In the data below, find every line with the word "mode" and copy it out.
----- INFORMATION SUPPLIED -----
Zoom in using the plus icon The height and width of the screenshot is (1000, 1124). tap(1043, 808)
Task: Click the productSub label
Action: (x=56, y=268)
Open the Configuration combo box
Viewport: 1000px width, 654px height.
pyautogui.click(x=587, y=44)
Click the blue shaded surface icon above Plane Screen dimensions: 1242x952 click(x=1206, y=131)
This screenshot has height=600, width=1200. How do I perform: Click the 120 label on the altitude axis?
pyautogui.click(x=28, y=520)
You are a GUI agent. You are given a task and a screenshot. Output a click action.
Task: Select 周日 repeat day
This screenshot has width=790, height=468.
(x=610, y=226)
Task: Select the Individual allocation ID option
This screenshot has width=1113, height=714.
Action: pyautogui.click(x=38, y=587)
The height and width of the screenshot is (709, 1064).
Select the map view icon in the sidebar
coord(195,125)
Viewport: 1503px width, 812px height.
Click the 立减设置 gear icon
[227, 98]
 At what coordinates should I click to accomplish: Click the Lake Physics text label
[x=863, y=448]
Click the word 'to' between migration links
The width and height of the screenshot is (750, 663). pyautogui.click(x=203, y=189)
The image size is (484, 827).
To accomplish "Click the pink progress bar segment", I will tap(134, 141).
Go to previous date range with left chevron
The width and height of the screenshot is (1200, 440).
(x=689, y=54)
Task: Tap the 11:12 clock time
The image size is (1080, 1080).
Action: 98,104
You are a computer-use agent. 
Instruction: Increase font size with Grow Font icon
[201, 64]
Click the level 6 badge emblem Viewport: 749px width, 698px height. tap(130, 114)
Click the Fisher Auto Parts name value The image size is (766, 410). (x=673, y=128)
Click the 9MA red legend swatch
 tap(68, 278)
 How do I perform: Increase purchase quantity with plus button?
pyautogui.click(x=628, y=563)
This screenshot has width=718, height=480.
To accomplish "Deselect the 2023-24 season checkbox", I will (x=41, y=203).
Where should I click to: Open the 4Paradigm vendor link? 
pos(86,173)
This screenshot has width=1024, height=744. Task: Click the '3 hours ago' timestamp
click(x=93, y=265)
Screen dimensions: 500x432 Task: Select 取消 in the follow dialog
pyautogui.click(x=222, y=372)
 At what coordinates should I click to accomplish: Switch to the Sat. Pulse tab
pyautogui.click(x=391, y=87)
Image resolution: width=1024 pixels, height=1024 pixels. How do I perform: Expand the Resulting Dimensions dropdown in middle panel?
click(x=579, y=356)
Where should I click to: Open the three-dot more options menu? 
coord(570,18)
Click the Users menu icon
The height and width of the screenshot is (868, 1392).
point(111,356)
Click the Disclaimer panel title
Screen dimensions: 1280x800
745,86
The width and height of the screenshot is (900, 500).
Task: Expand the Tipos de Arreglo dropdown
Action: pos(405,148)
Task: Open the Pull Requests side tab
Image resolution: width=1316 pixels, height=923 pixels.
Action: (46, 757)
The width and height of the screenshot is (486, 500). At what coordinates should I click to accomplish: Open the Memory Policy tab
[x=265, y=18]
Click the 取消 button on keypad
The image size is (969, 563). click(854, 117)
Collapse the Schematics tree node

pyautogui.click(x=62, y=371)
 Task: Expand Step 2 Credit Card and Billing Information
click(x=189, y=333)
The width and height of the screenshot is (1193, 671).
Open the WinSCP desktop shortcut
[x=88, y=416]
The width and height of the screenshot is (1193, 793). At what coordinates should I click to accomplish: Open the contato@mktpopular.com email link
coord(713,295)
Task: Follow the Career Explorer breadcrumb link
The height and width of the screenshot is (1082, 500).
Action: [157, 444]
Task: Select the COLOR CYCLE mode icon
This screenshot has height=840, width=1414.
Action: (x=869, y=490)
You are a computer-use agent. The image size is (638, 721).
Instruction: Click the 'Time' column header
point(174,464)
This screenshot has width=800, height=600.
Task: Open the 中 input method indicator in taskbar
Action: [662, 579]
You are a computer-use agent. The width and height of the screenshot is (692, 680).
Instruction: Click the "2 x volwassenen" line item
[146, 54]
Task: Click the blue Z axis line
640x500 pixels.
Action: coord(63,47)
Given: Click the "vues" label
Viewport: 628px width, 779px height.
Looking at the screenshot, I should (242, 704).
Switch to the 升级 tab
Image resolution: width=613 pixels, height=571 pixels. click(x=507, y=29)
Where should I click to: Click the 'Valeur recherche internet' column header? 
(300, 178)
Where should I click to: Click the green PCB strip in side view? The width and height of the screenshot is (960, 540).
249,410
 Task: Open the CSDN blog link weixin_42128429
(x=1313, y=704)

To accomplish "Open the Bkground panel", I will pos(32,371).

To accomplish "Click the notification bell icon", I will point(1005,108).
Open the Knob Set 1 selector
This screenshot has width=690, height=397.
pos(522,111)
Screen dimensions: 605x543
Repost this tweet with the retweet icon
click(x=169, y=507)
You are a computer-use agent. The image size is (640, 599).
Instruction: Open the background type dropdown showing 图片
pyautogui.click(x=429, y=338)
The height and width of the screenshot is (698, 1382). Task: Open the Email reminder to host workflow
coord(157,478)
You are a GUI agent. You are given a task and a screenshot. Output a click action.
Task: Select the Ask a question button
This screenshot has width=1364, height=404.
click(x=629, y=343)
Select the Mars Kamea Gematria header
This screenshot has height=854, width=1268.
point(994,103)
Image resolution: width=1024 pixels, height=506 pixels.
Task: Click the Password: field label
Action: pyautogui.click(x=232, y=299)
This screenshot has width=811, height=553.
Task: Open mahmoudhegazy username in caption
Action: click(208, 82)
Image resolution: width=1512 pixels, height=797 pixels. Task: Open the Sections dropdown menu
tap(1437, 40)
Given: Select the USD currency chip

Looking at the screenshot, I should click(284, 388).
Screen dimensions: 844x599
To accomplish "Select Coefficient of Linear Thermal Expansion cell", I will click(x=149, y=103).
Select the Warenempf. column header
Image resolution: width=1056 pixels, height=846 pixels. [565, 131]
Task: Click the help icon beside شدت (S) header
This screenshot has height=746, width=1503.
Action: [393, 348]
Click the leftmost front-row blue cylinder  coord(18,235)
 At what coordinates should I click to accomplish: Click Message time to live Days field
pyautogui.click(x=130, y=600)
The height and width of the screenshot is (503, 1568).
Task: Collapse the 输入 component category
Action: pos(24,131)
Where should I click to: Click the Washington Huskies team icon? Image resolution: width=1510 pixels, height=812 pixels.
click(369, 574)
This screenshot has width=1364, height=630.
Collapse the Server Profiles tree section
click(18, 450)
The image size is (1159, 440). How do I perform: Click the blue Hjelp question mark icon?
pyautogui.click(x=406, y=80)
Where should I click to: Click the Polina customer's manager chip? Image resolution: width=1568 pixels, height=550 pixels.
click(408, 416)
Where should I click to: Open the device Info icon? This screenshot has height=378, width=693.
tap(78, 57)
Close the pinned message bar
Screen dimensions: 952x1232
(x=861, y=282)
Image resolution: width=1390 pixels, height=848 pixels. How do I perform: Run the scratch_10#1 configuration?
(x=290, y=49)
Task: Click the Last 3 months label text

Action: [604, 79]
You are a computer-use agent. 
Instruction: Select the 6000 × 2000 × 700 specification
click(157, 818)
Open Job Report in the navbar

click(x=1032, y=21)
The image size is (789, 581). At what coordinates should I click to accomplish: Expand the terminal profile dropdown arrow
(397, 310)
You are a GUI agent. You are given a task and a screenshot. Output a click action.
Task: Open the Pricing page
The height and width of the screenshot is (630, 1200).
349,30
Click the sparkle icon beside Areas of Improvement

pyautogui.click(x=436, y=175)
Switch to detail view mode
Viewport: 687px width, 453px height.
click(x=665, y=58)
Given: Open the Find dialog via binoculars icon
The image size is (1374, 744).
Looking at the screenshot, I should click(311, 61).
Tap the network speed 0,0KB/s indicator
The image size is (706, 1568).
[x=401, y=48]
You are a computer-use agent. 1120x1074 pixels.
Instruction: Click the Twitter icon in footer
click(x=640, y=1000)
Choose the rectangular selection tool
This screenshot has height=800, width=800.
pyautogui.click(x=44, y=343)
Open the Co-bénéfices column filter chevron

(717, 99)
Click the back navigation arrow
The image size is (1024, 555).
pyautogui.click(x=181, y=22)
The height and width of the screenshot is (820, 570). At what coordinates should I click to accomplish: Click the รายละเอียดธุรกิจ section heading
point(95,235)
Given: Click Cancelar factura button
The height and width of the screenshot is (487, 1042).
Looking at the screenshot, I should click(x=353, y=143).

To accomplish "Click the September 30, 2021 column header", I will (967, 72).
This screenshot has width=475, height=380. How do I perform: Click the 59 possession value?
-----
## WRITTEN ANSWER
Task: Select the COLOR CYCLE mode icon
Switch to detail view mode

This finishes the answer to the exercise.